[The problem] In the entries below, the word "agent" appears on some lines. Copy each of those lines.

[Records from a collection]

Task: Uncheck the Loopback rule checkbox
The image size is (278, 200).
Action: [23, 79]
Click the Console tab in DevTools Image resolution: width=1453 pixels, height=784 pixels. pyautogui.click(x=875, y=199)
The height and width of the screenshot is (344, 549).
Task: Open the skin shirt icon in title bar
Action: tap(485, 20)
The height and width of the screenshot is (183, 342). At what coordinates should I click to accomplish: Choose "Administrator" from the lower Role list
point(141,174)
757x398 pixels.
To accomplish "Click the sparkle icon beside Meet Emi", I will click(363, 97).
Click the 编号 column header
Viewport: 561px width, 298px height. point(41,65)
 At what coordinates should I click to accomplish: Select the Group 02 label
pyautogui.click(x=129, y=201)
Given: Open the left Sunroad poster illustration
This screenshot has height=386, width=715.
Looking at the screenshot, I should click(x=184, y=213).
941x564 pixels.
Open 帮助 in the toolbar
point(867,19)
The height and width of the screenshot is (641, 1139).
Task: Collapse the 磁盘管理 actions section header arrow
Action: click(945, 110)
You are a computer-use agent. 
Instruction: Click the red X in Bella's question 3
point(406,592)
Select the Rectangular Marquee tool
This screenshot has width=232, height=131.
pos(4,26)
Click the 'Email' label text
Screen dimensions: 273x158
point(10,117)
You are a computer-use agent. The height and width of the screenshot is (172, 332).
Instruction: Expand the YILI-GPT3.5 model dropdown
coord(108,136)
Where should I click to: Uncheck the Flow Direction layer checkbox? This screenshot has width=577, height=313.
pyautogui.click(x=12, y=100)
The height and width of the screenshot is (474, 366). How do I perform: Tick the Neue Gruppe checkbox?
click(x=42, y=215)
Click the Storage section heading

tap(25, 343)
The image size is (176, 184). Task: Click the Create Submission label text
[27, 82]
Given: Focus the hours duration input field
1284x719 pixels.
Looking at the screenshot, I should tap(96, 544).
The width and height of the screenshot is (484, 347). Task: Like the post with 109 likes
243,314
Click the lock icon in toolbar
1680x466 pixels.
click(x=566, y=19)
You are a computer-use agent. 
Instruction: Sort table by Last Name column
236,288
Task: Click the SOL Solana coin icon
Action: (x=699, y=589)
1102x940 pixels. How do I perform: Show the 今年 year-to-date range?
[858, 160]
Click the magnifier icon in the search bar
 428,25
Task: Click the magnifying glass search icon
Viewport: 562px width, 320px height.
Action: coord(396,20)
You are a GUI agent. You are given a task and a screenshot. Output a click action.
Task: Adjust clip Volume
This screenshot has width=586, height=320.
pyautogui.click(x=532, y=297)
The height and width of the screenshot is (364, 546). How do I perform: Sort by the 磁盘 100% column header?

[Solution]
You are a computer-use agent. 
You are a computer-use agent. The height and width of the screenshot is (172, 332).
You are a computer-use agent. 
You are a GUI agent. You are given a task and a screenshot. Output a click action.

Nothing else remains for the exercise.